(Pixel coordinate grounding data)
————
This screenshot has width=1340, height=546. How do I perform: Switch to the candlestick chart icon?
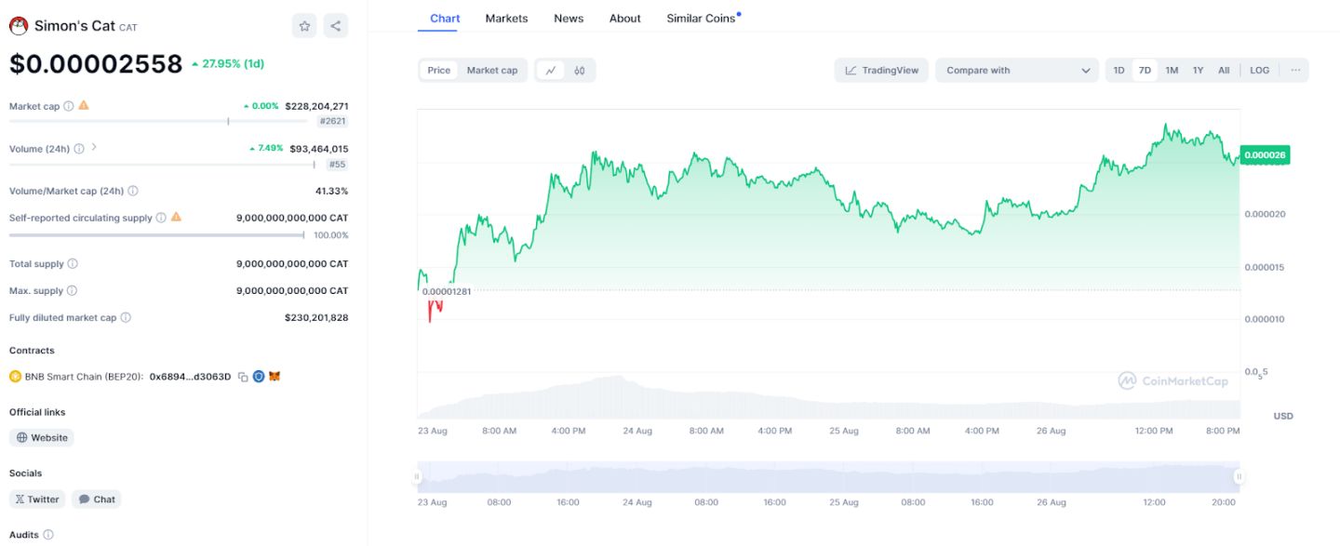(x=580, y=71)
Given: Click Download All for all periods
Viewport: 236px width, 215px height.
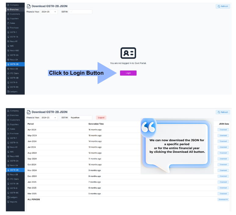Looking at the screenshot, I should coord(223,199).
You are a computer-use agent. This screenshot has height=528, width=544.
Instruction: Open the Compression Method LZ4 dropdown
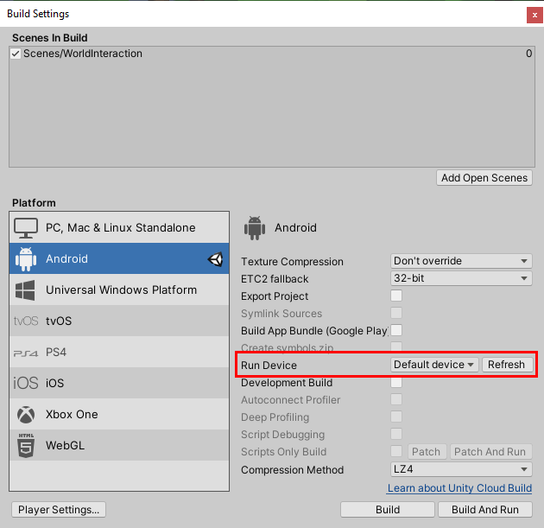(461, 469)
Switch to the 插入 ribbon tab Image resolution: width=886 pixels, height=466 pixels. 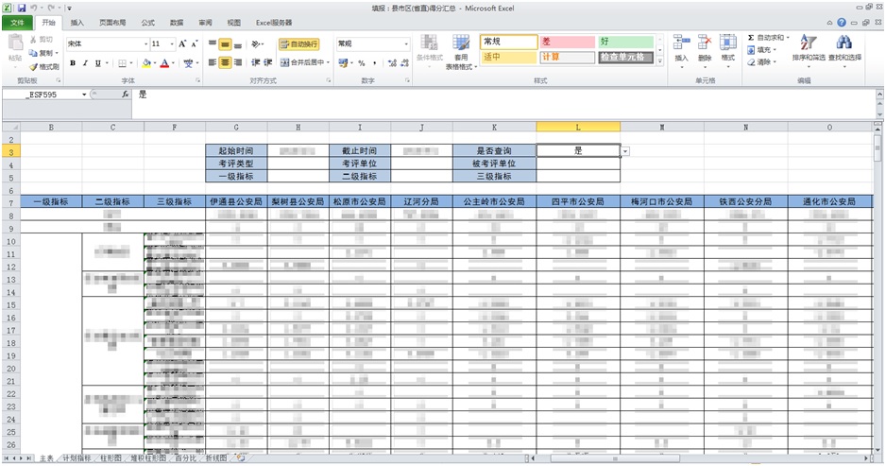(x=77, y=22)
————
Task objective – Please output exactly the lines of the data above, from its first line through the line with "You are a computer-use", and nothing else; drop the pictures.

Answer to the exercise –
This screenshot has width=1340, height=546. How do I perform: Switch to the candlestick chart icon?
(x=580, y=71)
Given: Click Download All for all periods
Viewport: 236px width, 215px height.
Looking at the screenshot, I should coord(223,199).
You are a computer-use agent. This screenshot has height=528, width=544.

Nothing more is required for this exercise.